### [Selected extract]
Mr Belliveau said they were working with groups such as the Westmorland Albert Food Security Action Group to find more agricultural opportunities. And while most regions would be in favour of more agriculture, a provincial land use policy on agriculture, under the Community Planning Act, would enable “regional and local communities to plan and respond to agriculture production needs, including flax and livestock for wool production. At this point in time, the department of agriculture lays the groundwork on a case-by-case basis without a comprehensive provincial land use policy.”

Jack Keir, executive director of Fundy Regional Service Commission (RSC9), said getting community plans from each community “can be somewhat like pulling teeth, trying to convince rural NB they should have a land use plan telling them what they can do with their land”.

Only the Chaleur region (RSC3),9 covering 3,307km2 of land, was able to answer Tomorrow’s questions about current agricultural land use. Excluding the city of Bathurst, which has its own zoning rules, the other nine municipalities have 455km2 of zoned land, and 326km2 of that allows for farming.

Using information from the Farm Land Identification Program (FLIP),10 a provincial scheme to provide tax credits to help protect farmland, RSC3 said they had 337 properties covering 59km2.

Going one step further, RSC3 used 2007 aerial photos of the region, tracing out fields and farms by hand, said planning technician Mariette Hachey-Boudreau. Comparing this data with FLIP data they found only 19km2 of 59km2 is active farms, meaning 40km2 of farmland, or 67.8 per cent, is not currently in use.

What is most important about this 40km2 of unused farmland is that the Chaleur region is next to RSC2 and RSC4, including the communities of Atholville and Pokemouche respectively, homes to the Atlantic Yarns and Atlantic Fine Yarns factories that we reported on in Part 2. They were set up at a cost to taxpayers of millions to process fibre from overseas, ultimately closing down when land potentially capable of producing raw material for processing was just a few kilometres away. The taxpayer money was invested, then written off, weaving equipment sold off, all while agricultural land and skilled labour went to waste and unemployment went up.

 

Whose land is it anyway?

Quite apart from the preservation of topsoil and administrative ignorance of where agriculture land might be, the land belongs to somebody else.

### [Stated goal 1]
Pull the passage from "Using information from" to "properties covering 59km2." out of the farmland article, word for word.
### [Stated goal 2]
Write the next part of the farmland article, starting after its final sentence.

### [Material]

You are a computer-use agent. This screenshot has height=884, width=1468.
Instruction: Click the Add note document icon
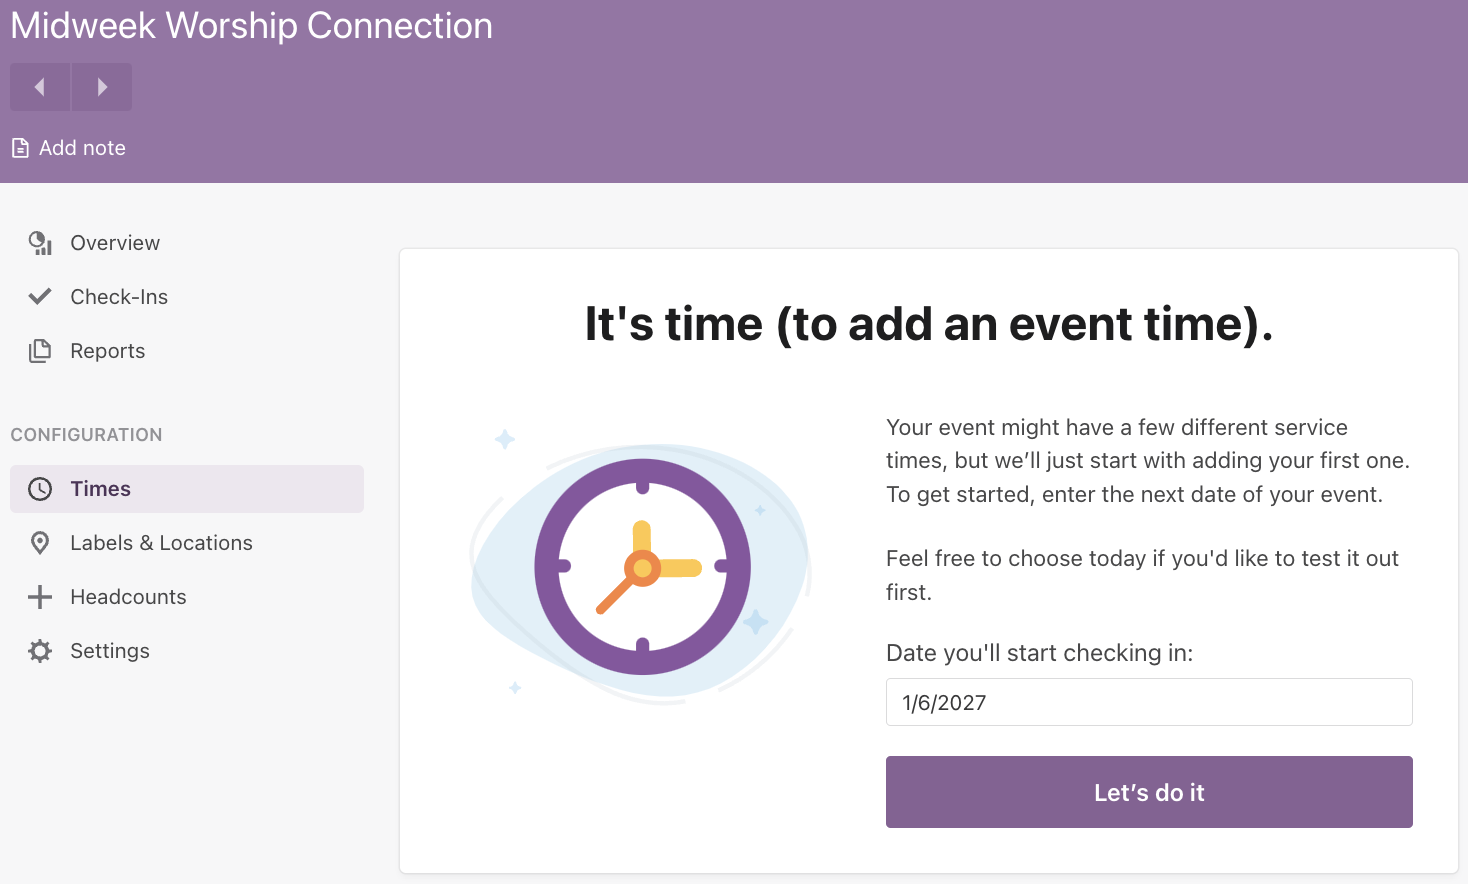pos(20,148)
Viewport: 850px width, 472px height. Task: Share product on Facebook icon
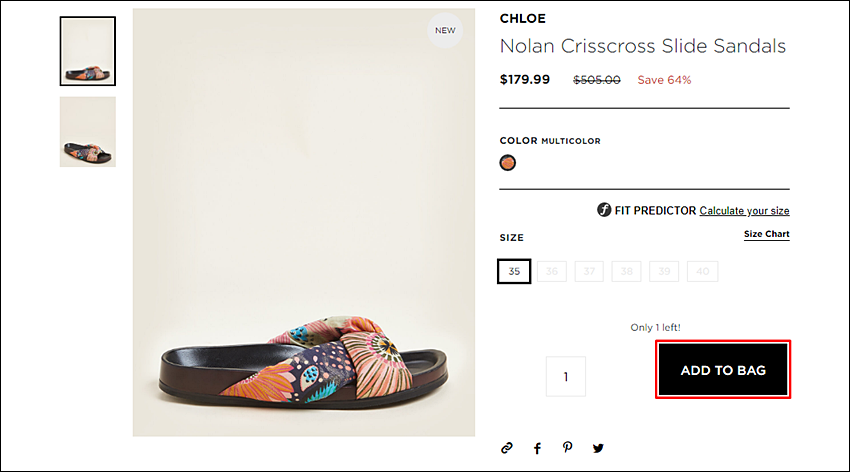537,448
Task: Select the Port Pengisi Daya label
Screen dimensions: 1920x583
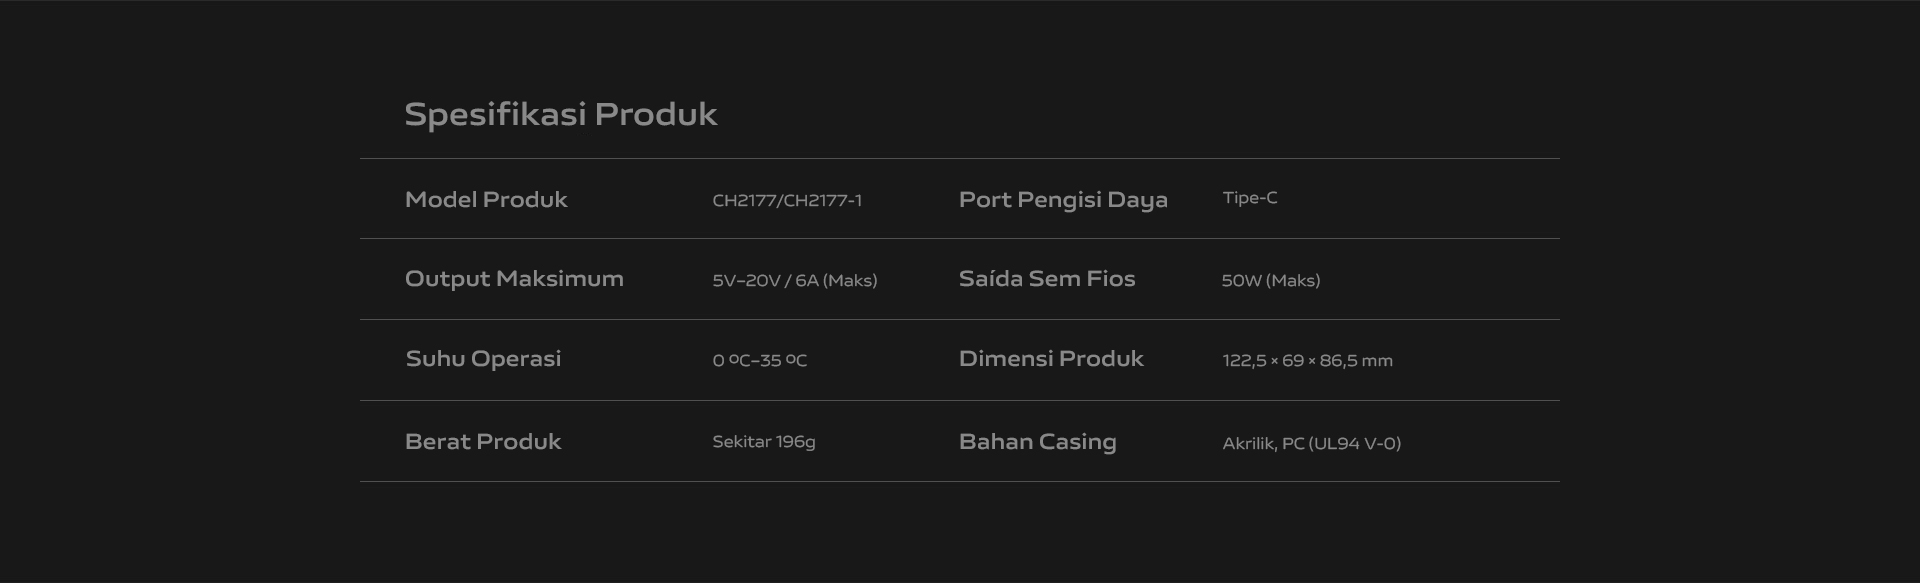Action: [1063, 200]
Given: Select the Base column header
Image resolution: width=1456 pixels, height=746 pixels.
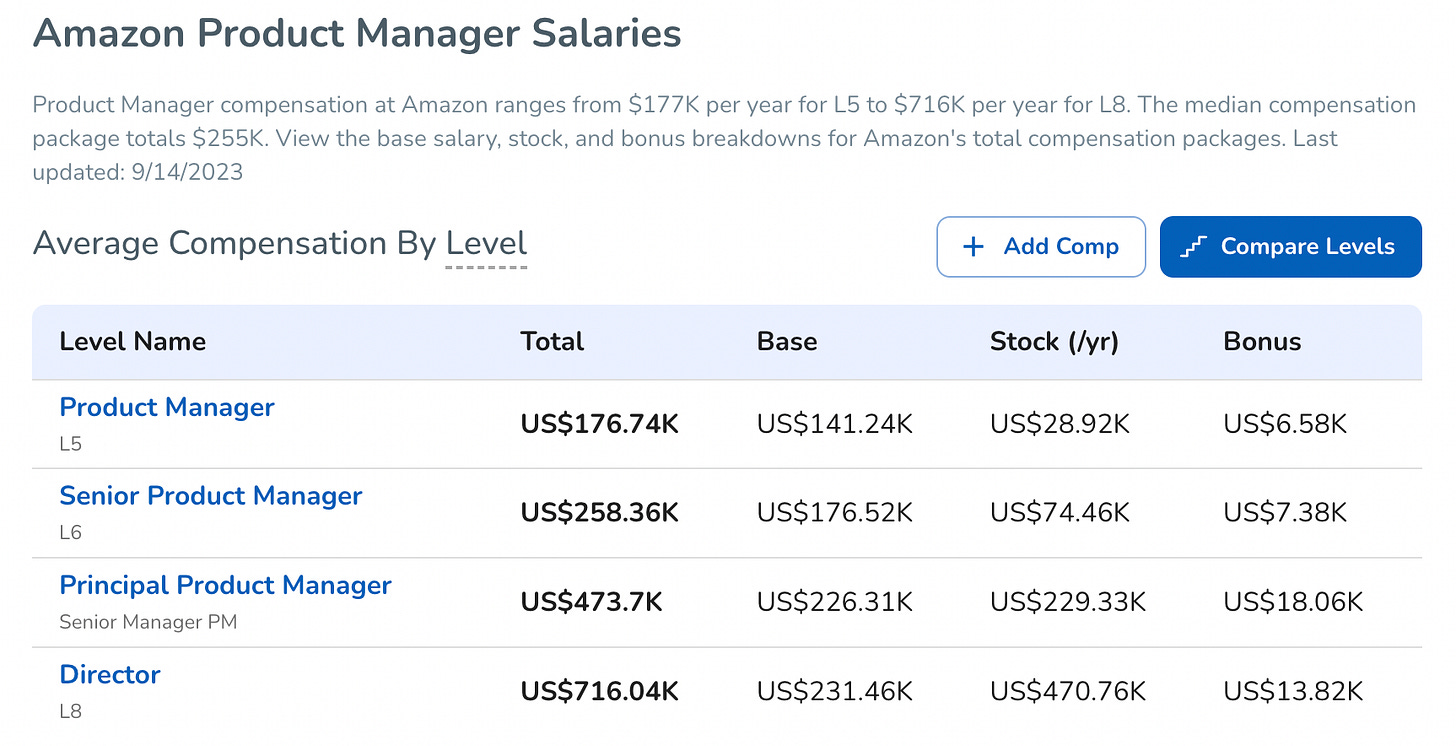Looking at the screenshot, I should click(787, 341).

### [Exercise answer 1]
Using information from the Farm Land Identification Program (FLIP),10 a provincial scheme to provide tax credits to help protect farmland, RSC3 said they had 337 properties covering 59km2.

### [Exercise answer 2]
Maliseet elder Alma Brooks from St Mary’s First Nation,11 on the banks of the St John River (Wulustuk in Maliseet), has been a vocal opponent of shale gas development in the province. She said many people looking at alternatives to shale gas, mining and the extractive industries. And it was a concern for both indigenous and non-indigenous peoples.

“A lot of our land has been destroyed as the forest goes,” she said. “The Irving empire has been in there, stealing our resources for several generations. All of that would have to stop to have some kind of alternative.

“These companies that are doing this, they run the government. They are the government.

“When [settlers] first came to these shores, there was a paradise here, and it was a paradise because our people looked after the land. We worshipped the land we walked on. We didn’t manage it, but we didn’t forget to say thank you either. So there’s a whole different ideology about the land and the water, the natural world.”

The recent Supreme Court decision about the Tsilhqot’in First Nation in British Columbia12 could have profound effects on land disputes across the country, not only over clashes over public or Crown Land, but also private land.

Chief Justice Beverley McLachlin, leading the unanimous ruling, said indigenous title to land “flows from occupation in the sense of regular and exclusive use of land … Occupation sufficient to ground aboriginal title is not confined to specific sites of settlement, but extends to tracts of land that were regularly used for hunting, fishing or otherwise exploiting resources and over which the group had exercised effective control at the time of assertion of European sovereignty”.

New Brunswick is part of the vast territory including Nova Scotia, parts of Quebec and Maine that define the traditional Wabanaki Confederacy, made up of the Mi’kmaq, Maliseet, Passamaquoddy, Abenaki and Penobscot peoples. There still exist traditional grand councils and are places where people need to start talking about how the territory is being used and will be used in future.

“The Tsilhqot’in case says that wherever the land has not been seeded, then whenever the land has not been officially surrendered, it still belongs to our people. It’s still Wabanaki territory,” said Ms Brooks.

“Private land is still our land, it’s really occupied territory. In the Tsilhqot’in case, it did not include the private property because they were looking for the support of the non-native citizens, so they’re scared that they’re going to lose their farms or lose this or lose that. So Tsilhqot’in-ans said, ‘Well, we’ll just include in our court case land that’s not occupied’. And the other would just be unresolved issue that would have to care of some time later.

“I really think a dialogue needs to happen about ways to use the land that is not going to be destructive to waters and forest and how to restore the damage that’s been done, and yet be able to produce jobs for people.

“It doesn’t matter who is using the land, they still have to have the consent of our people if they’re going to use our land. That would have to happen. Does it matter to me who’s stealing my resources, whether it’s Irving or whether it’s someone else?”

Ms Brooks said the homestead farmers had been put out of business by larger firms that had less concern for the land.

“The small farmer, who cared for the land and who took the pains of looking after it properly, a lot of them have got so discouraged because they couldn’t make a living because of these big big companies.

“What has to happen is we have to really reconnect ourselves spiritually to the land again.

“People have to see something sacred in the life of others. Things here, right here on earth.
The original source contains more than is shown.